Unsure if this has already been posted, it looks nice though.

Edit: http://www.hasbean.co.uk/products/coffeeasy


----------



## jeebsy (May 5, 2013)

Looks better built than most but fifty quid is a fair bit of wedge for a brew stand.


----------



## funinacup (Aug 30, 2010)

But it has a slot for your filters...


----------



## The Systemic Kid (Nov 23, 2012)

And a ledge to store your packet of beans - how cool is that??


----------



## Beanosaurus (Jun 4, 2014)

I really like the look of it but what about yer scales - I'm not sure my mahoosive Hario one is going to wedge in there somehow, perhaps underneath though.

I think I could live with the loss in precision on the Harios when tared off at 1Kg (approx). Maybe the small and popular blue-backlit ones would be better.

I am sure that this has all been thought about anyway, you could pre-weigh stuff beforehand I guess.

"...The first a basic mock up was made of polystyrene, matches and double-sided tape and from there things really took flight..."

^ This is surely enough to make anyone want to part with their cash, :'D

I wonder who will be the first on the forum to get one...


----------



## The Systemic Kid (Nov 23, 2012)

Good point.


----------



## jeebsy (May 5, 2013)

Callum needs to start producing his copper brew bar /stand thing


----------



## Southpaw (Feb 26, 2012)

Whilst looking very nice it is a £50 solution to a problem I don't have.


----------



## froggystyle (Oct 30, 2013)

Bingo Southpaw, what is wrong with resting the brewer on your cup/flask...

Looks nice though.


----------



## jeebsy (May 5, 2013)

If you want to measure what comes out you need a wee stand thing


----------



## MWJB (Feb 28, 2012)

you can also kill the brew before it severely overextracts if you can taste the output between cone & cup.


----------



## jeebsy (May 5, 2013)

Something like that but big enough for scales to go under would be bonza


----------



## Beanosaurus (Jun 4, 2014)

MWJB said:


> you can also kill the brew before it severely overextracts if you can taste the output between cone & cup.
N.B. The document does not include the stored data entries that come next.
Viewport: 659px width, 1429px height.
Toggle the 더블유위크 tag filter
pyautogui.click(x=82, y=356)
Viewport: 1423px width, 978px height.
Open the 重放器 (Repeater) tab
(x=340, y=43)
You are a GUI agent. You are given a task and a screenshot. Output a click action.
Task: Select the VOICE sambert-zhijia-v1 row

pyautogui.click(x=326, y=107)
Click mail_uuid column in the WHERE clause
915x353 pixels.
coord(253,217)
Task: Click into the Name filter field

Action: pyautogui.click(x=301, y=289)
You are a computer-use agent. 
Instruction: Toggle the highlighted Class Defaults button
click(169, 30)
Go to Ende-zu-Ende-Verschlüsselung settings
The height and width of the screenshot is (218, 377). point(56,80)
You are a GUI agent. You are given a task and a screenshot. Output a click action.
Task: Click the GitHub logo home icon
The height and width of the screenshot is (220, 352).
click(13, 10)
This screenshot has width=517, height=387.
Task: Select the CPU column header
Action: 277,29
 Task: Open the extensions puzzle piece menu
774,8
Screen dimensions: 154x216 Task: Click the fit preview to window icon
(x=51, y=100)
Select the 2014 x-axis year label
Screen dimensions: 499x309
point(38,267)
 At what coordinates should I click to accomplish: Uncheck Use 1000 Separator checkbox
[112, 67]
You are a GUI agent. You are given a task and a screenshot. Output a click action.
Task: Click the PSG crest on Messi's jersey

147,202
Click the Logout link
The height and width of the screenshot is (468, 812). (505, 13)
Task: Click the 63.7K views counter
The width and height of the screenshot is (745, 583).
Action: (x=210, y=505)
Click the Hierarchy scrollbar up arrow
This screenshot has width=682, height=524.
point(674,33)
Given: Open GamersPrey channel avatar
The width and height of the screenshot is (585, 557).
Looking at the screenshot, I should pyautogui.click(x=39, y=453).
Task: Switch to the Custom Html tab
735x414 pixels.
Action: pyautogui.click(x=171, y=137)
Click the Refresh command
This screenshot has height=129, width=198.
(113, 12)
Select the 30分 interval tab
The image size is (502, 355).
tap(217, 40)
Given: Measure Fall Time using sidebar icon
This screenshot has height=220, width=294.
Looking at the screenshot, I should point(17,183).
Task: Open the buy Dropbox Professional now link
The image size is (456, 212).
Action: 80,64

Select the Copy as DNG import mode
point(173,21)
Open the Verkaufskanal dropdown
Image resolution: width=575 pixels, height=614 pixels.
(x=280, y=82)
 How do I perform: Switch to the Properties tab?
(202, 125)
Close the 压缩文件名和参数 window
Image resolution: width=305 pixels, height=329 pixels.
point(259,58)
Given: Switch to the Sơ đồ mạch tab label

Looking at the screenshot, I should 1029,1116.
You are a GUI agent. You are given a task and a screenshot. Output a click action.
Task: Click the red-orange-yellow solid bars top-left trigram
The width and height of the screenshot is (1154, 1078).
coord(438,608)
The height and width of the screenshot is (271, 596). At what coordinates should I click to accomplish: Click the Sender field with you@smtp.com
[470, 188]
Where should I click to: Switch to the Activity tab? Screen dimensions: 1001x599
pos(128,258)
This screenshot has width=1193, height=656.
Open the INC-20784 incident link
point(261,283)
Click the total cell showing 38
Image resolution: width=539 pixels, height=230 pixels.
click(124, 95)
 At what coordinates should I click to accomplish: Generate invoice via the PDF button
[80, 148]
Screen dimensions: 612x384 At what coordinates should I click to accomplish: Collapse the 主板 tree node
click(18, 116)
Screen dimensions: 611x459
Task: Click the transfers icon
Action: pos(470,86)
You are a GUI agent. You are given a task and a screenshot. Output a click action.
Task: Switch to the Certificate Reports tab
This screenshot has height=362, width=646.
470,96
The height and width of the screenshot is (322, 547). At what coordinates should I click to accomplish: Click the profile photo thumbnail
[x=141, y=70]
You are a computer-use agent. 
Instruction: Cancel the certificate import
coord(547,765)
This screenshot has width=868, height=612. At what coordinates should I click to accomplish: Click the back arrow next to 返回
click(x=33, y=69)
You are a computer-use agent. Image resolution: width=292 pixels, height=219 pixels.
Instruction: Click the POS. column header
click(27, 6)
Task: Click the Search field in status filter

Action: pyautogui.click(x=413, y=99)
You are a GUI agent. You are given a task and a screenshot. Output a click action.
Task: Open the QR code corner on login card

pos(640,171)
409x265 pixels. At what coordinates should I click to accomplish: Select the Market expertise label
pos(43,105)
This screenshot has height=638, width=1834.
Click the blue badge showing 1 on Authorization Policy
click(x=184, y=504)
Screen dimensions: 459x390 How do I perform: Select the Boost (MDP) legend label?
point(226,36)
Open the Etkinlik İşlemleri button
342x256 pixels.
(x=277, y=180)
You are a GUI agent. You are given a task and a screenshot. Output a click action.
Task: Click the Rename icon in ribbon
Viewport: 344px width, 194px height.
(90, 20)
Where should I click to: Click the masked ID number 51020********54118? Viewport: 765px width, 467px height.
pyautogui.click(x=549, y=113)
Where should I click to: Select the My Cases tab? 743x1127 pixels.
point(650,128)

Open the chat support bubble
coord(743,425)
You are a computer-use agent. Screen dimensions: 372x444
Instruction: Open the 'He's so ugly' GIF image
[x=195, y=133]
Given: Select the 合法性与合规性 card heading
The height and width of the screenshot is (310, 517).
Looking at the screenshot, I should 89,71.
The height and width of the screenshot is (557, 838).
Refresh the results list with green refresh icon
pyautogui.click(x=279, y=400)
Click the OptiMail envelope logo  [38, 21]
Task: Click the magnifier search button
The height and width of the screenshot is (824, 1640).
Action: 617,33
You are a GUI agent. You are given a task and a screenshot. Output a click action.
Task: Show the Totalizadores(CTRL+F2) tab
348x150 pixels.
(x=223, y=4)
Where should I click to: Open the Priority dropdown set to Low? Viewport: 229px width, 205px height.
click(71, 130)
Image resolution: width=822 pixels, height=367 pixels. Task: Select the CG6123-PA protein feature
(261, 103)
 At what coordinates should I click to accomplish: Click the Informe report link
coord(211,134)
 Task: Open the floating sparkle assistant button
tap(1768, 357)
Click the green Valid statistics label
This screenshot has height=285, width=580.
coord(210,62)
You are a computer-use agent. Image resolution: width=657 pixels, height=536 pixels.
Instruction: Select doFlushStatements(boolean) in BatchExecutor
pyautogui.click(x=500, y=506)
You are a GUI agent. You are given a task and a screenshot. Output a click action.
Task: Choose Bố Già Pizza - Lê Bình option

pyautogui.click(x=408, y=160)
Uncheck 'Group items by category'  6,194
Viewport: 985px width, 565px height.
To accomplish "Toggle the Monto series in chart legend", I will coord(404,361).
Visions of people trying to stick their tongue between cone & cup... Later reverting to using a spoon.


----------



## Steve7 (Dec 19, 2014)

Money for old rope?


----------



## MWJB (Feb 28, 2012)

If you made a working brew stand out of old rope I'm sure people would pay money for it....even if just for the novelty ;-)


----------



## Mrboots2u (May 10, 2013)

MWJB said:


> If you made a working brew stand out of old rope I'm sure people would pay money for it....even if just for the novelty ;-)


Where can I buy this


----------



## Steve7 (Dec 19, 2014)

Send me 200 quid and you can have one tomorrow.


----------



## patamericano (Oct 18, 2012)

yes it does look good, works with most drippers (v60, kalita, etc ...) and aeropress as well. price is good too! Black or red?


----------



## hotmetal (Oct 31, 2013)

£49.99 is a lot to COFFUP!

Sorry, couldn't resist. Coat, door. ..


----------